Es curioso como en New blood (UK) la sensación que queda es la de estar intentándolo demasiado. Intentando ser chachis, ser juveniles, captar el momento.. Con resultado desigual. En sus mejores momentos, que los tiene, son dos jóvenes policías en secuencias de acción desenfadadas, en los peores uno no sabe si quiere ser Dos policías rebeldes o Alerta Cobra. No es una mala serie, en absoluto, pero sí es paradójica en cuanto a que podría agradar más si intentara agradar menos.

La aparición de Power monkeys (UK) es cuanto menos sorprendente. No porque hayan decidido continuar Ballot monkeys -aunque con cambios en el reparto, lamentablemente Ben Miller no ha regresado, ni tampoco Sarah Handland–  sino porque parece haber salido de ningún lado, una creación rápida que gana en inmediatez lo que pierde en depuración. Pero, como su predecesora, acaba siendo más interesante como propuesta necesaria que por sus resultados.

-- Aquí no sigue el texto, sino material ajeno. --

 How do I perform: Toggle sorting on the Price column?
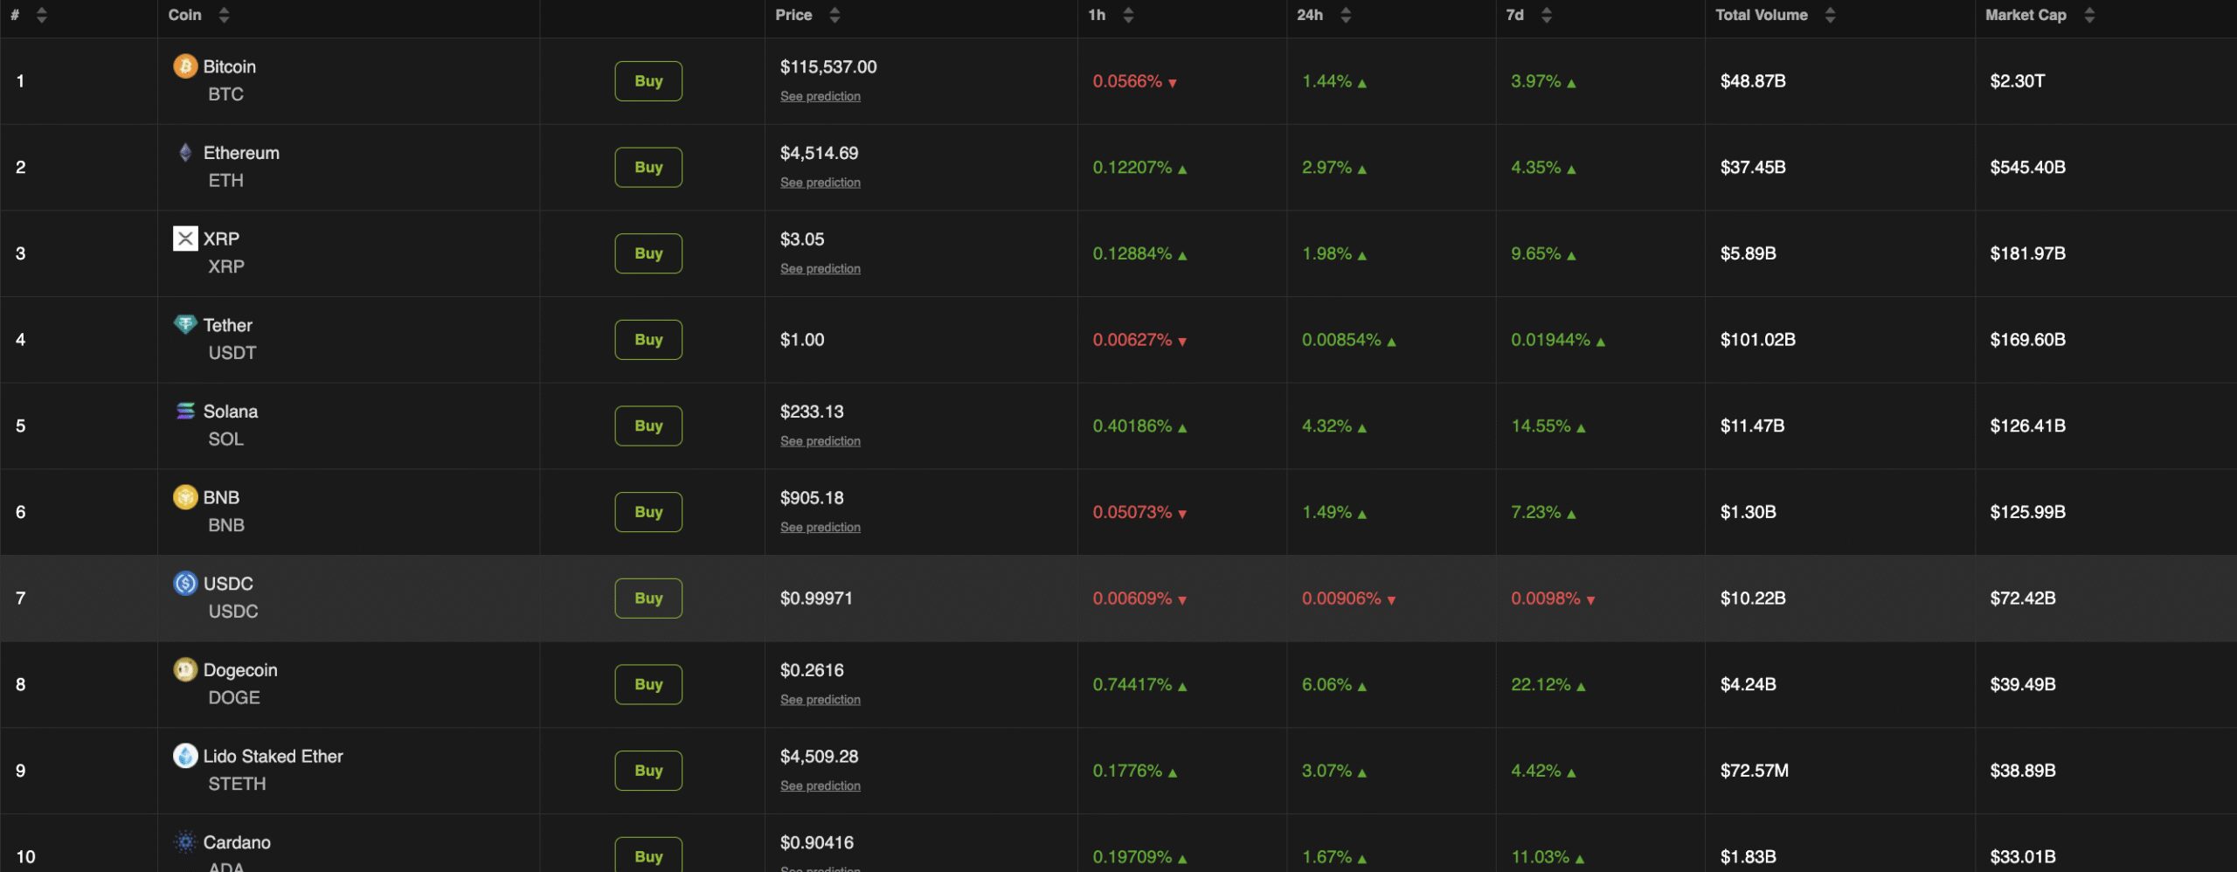835,15
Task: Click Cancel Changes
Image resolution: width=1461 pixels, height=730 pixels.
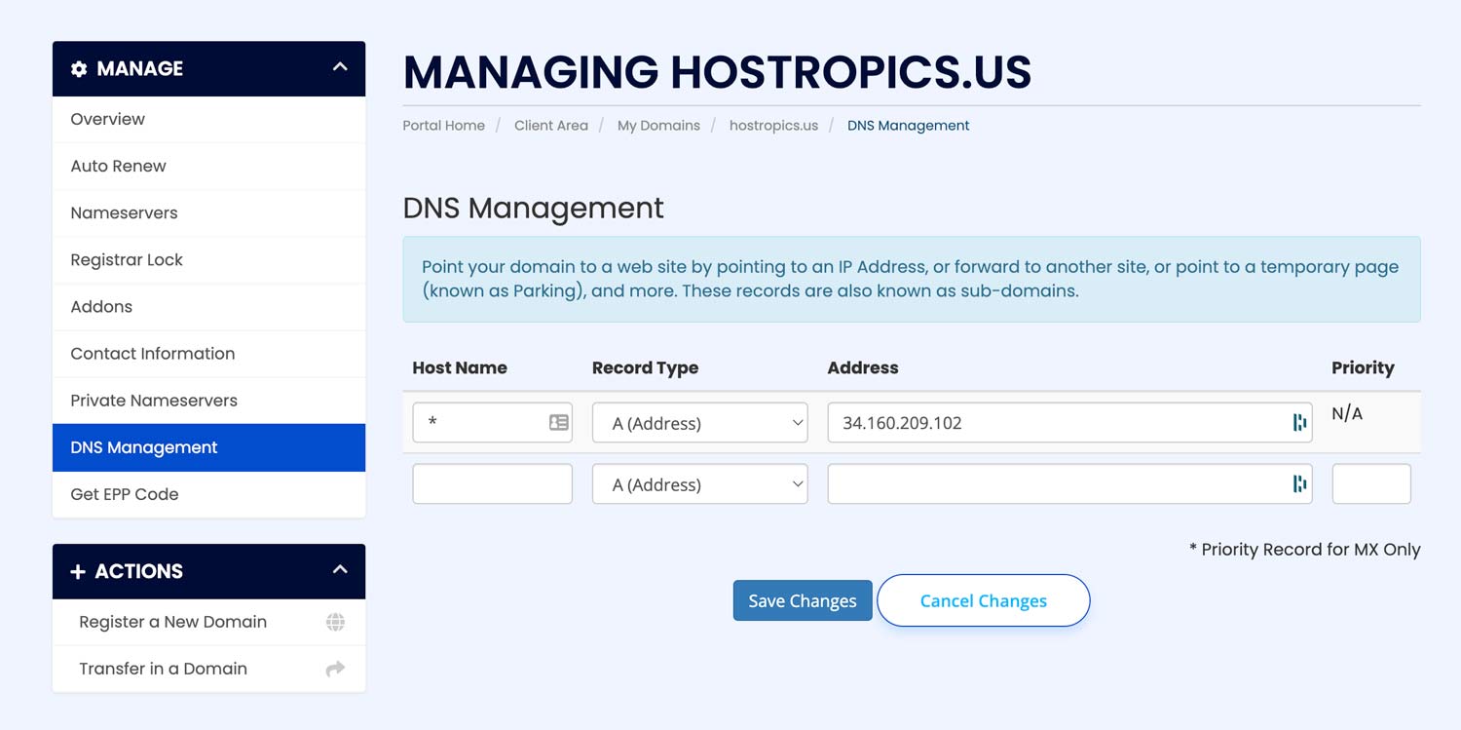Action: pyautogui.click(x=983, y=600)
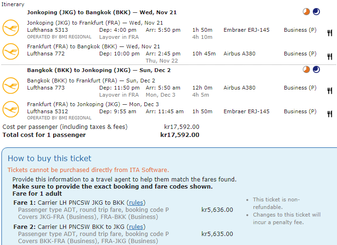Click orange daytime icon on outbound header
Viewport: 337px width, 245px height.
coord(307,12)
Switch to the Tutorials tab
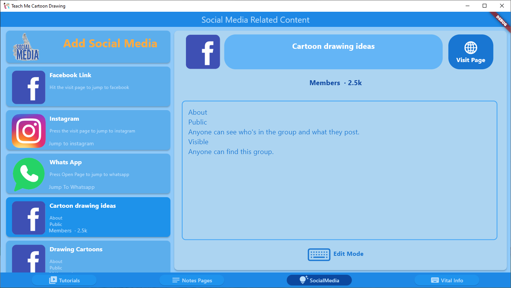The height and width of the screenshot is (288, 511). click(64, 280)
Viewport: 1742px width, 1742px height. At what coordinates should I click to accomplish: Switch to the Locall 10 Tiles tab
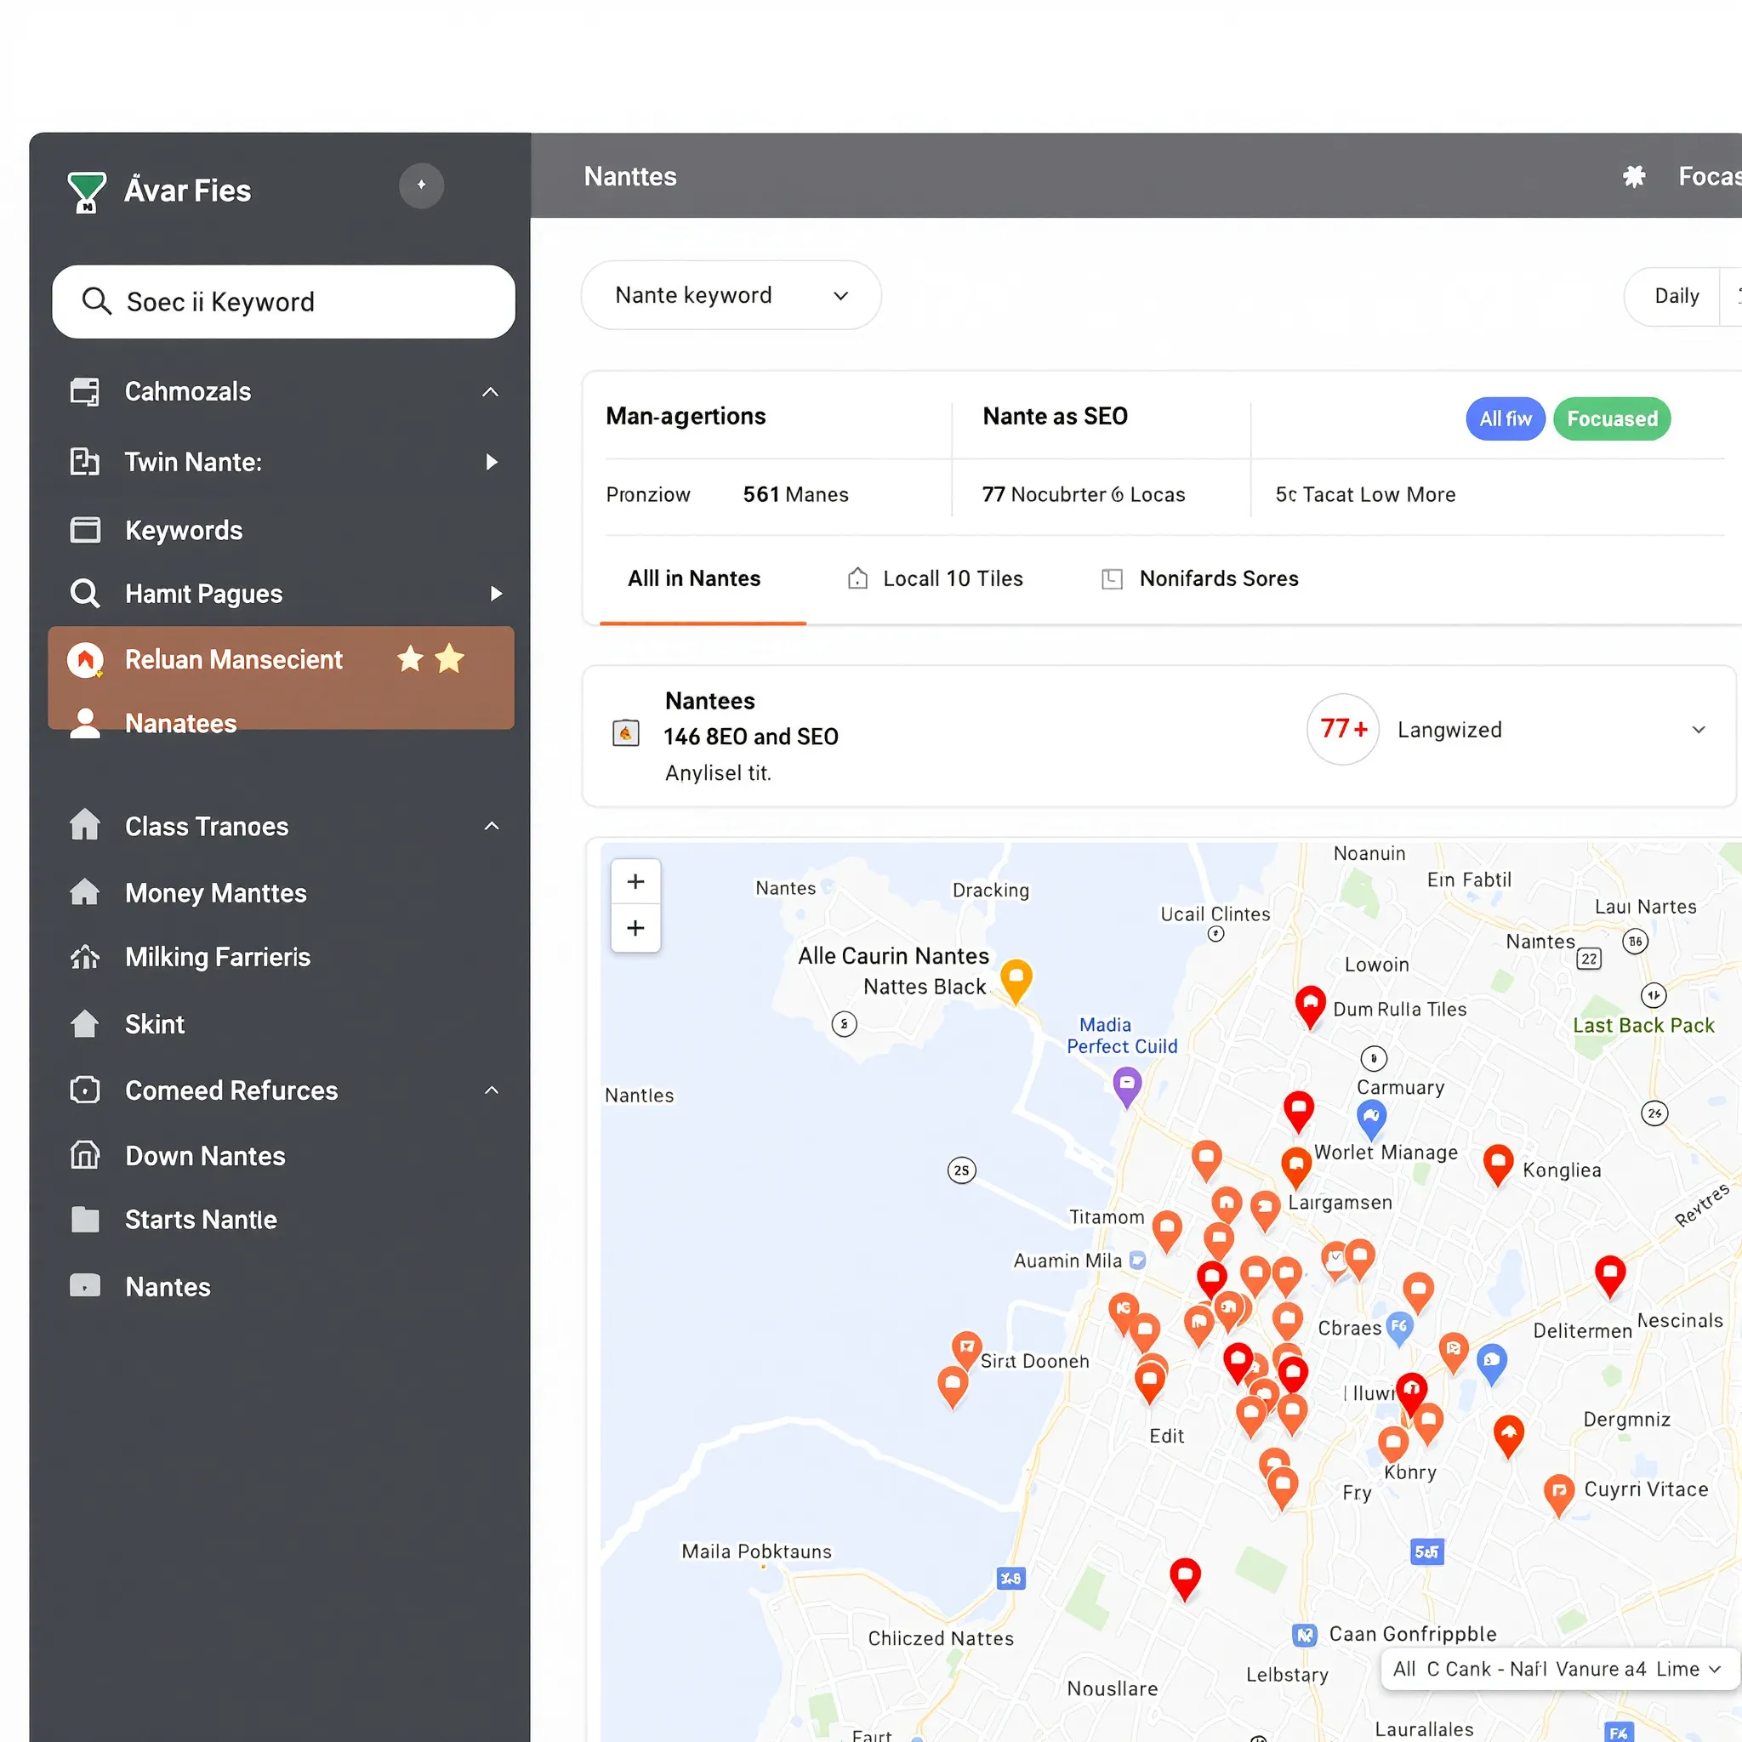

Aparentemente no era tan importante como para hacer algún tipo de apoyo en vídeo de la serie. ¡Pero existe! ¡Lo juro!
Resulta curioso ponerse con la miniserie australiana Secret city (AU) y encontrarse que es a mayor gloria de Anna Torov. En realidad podríamos hablar también de Jacki Weaver, Alan Dale e incluso Dan Wyllie. O de la importancia de Canberra como telón de fondo. Pero al margen de esto tenemos un clásico thriller político con conspiración de fondo, una historia entretenida, no muy original pero sí muy sólida, el tipo de producción que parece pensada para amenizar las dormitaciones de la tarde de un domingo.

Es curioso cómo esa suerte de autoficción cómica que puso de moda Louie ha logrado transformar incluso la vía más popular de creación que juega a difuminar los componentes biográficos tras ella, algo en los que Entourage parecía que sería un referente. Posiblemente porque las muy extensas obras anteriores iban cayendo en el olvido. En cualquier caso lo que tenemos con Still the king (USA) tiene una cercanía más obvia con estas dos de lo que podría tener con, pongamos, The Dick Van Dyke Show. Por cercanía histórica, supongo. Todo este rollo viene a que esta comedia mostrando a un Billy Ray Cyrus que ofrece una versión de sí que ha terminado teniendo problemas judiciales . No por su carrera como actor o como músico sino como aquellos roqueros desastrosos que llegados a una edad tienen que enderezarse. De modo que tras una fachada como la mencionada al final acabamos con una suerte de la australiana All together now, aquel Mi viejo roquero de los incios del Plus. Sin hijos, pero igual de desastroso. Creo que casi podría ser una metáfora. No sé si de la televisión actual, de la carrera de Cyrus o de qué.

Terminamos con algo que es casi más sorpresa por su estreno, algo que ya parecía que no iba a producirse. Pero ya está aquí Uncle Buck (USA). Para nada, porque era tan genérica como podría uno imaginarse con el trailer, pero al menos se le ha dado la oportunidad de emisión. Que si hubiera estado bien nos hubiera dado más pena esta cancelación de casi facto.